Monitoring commits on all branches

Sat Nov 21 14:12:27 UTC 2020

On Thu, Nov 19, 2020, at 5:30 PM, Marc Branchaud wrote:
> On 2020-11-19 2:00 p.m., Dan Langille wrote:
> > * How FreshPorts extracts data
> > 
> > FreshPorts is only interested in a snapshot of the repo with respect
> > to a given commit.  It works on the 'repo as a whole' to extract
> > values from the ports which were affected by that commit. Case in
> > point: a commit to a parent port might affect any or all of the child
> > ports.  All the child ports need to be refreshed.
> 
> I'm guessing that typically the child ports' stuff (in the ports tree) 
> does not change when the parent port changes.  So you're talking about a 
> build-time or run-time dependency between ports?  I imagine you have 
> some kind of ports-dependency database, which you can consult when a 
> particular port is changed.

If the parent port change PORTVERSION, then make -V PORTVERSION on the child
port probably changes value.  The database entry for the child is updated
to make sure it reflects what is now declared in the parent.

All child ports are updated when a commit affects a parent port.

> Or are you thinking git might be able to help you here?

This is just background information as to why I need a snapshot (i.e. checkout a commit).

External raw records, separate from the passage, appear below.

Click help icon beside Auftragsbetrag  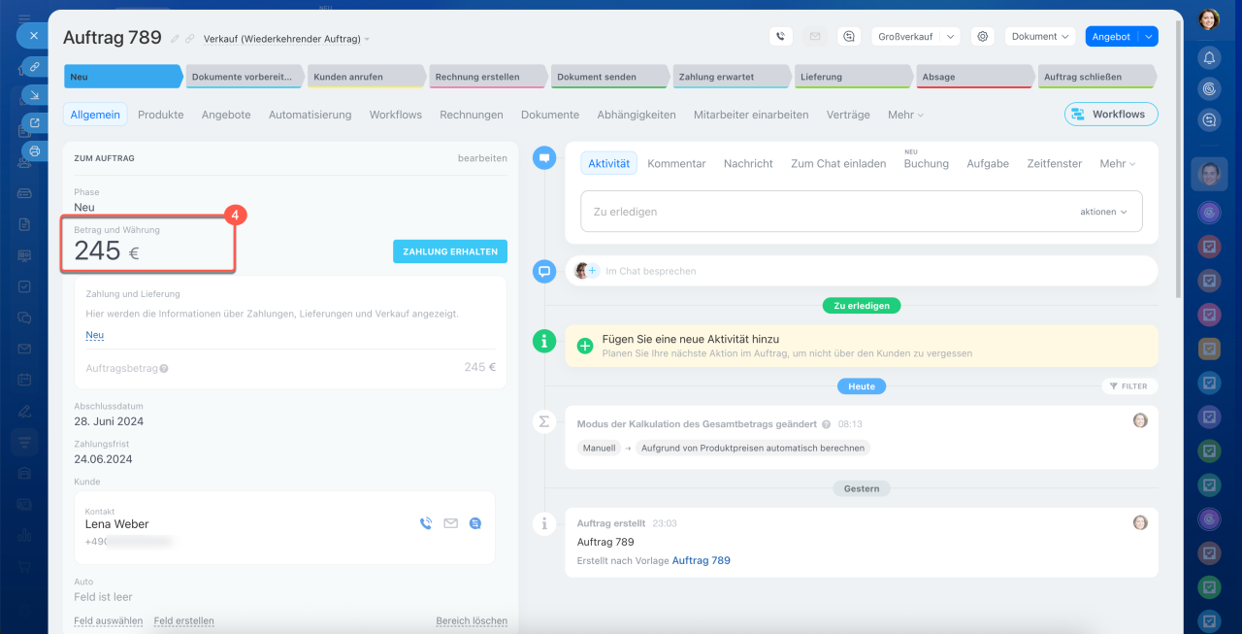164,369
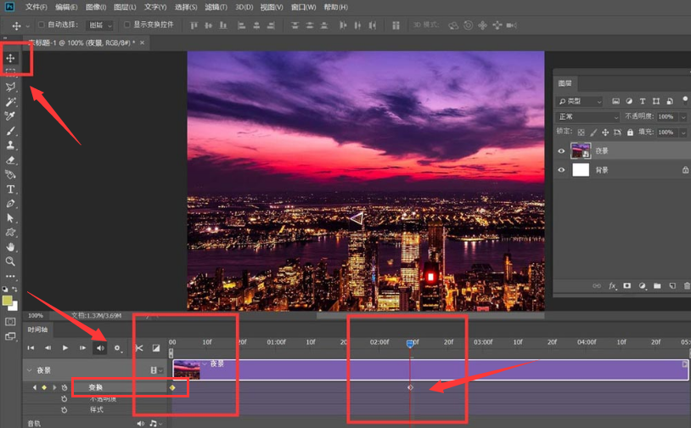Enable the 自动选择 checkbox
The width and height of the screenshot is (691, 428).
pyautogui.click(x=41, y=25)
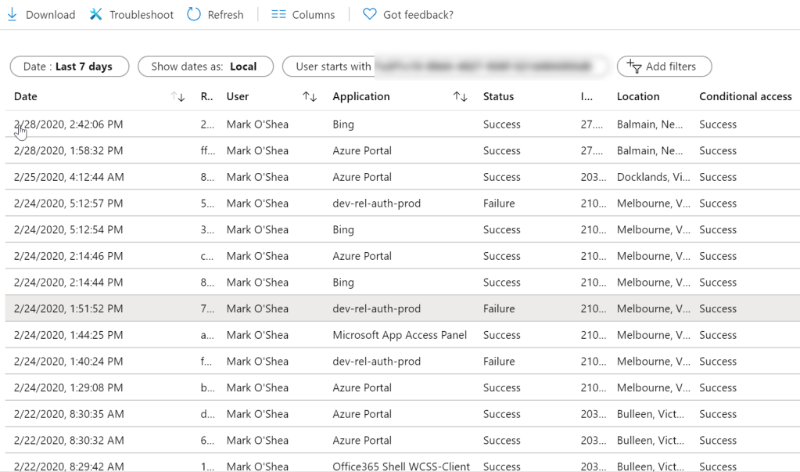The image size is (800, 472).
Task: Click the feedback heart icon
Action: 370,14
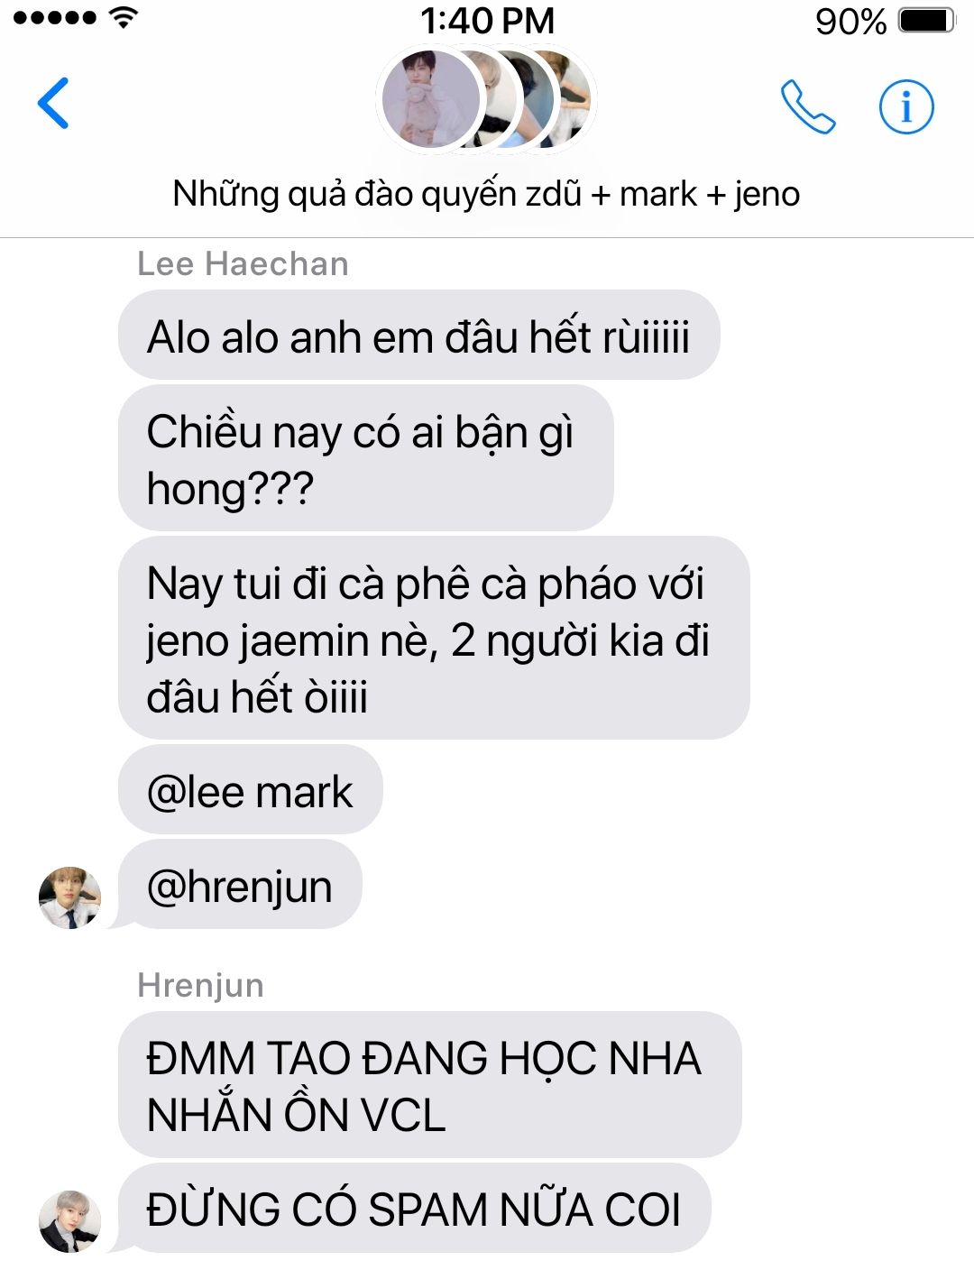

> > I am quickly concluding that FreshPorts must decide in advance what
> > git branches it will pay attention to. At present, it follows all
> > branches.
> > 
> > * FreshPorts (without git) uses email to create XML
> > 
> > When moving FreshPorts from subversion to git, one of the goals was
> > to avoid relying on email to know that a commit has occurred. That is
> > how FreshPorts has always worked. The email (from the CVS commit) was
> > parsed and XML created. This code was updated for SVN. The XML is
> > then used to load the commit into the FreshPorts database which then
> > drives the website contents.
> > 
> > When I started the GIT conversion, there was no commit email. "git
> > log $foo_hash...HEAD" is how FreshPorts knows what commits to
> > process.
> > 
> > One positive aspect of email approach: it identified the branch. So
> > far, I can't see how I can process the repo as a whole and see every
> > commit and know what branch it was on.
> 
> You're right about that, but you *can* discover all the branches in the 
> repo (see below).
> 
> > * Polling git
> > 
> > It is beginning to sound like the FreshPorts git code for detecting
> > incoming commits will be:
> > 
> > Every N minutes, do this:
> > 
> > for each repo in REPOS
> >   for branch in BRANCHES
> >     cd to the directory for that repo >     git checkout branch
> >     git log $branch_last_hash...HEAD
> >     for each of those commits
> >        process the commit
> >     end for >   end for
> > end for
> 
> That loops looks basically right. You'll need to "git fetch" in each 
> repo before processing branches.

I was usually doing a git pull.  I've been reading up on 'git pull' vs 'git fetch'.
I think I will move to 'git fetch'.

To reiterate: FreshPorts basically gets a read-only copy of the repo. It never
does local mods. It just needs the files. It is similar to 'svn up' with never
changing the files.  An 'svn export' would be workable, but in practice, 'svn up'
is faster.

This is what I was reading:

* https://stackoverflow.com/questions/292357/what-is-the-difference-between-git-pull-and-git-fetch
* https://longair.net/blog/2009/04/16/git-fetch-and-merge/

> Watch out with that "git checkout branch" part: This is where a lot of 
> people get tripped up when they move from svn to git.  It doesn't help 
> that git tries to do some hand-holding here, but really git users would 
> benefit from simply understanding how branch names are just labels for 
> commit SHA IDs.  Without that understanding, people end up going down 
> the rabbit-hole that is the "git pull" command, a wretched hive of scum 
> and villainy if there ever was one.

I understand the concern and I think I follow.  Within the confines of
'only wanting the files for reference, never local modification', pull and 
fetch might be the same for me. I'll look at fetch more.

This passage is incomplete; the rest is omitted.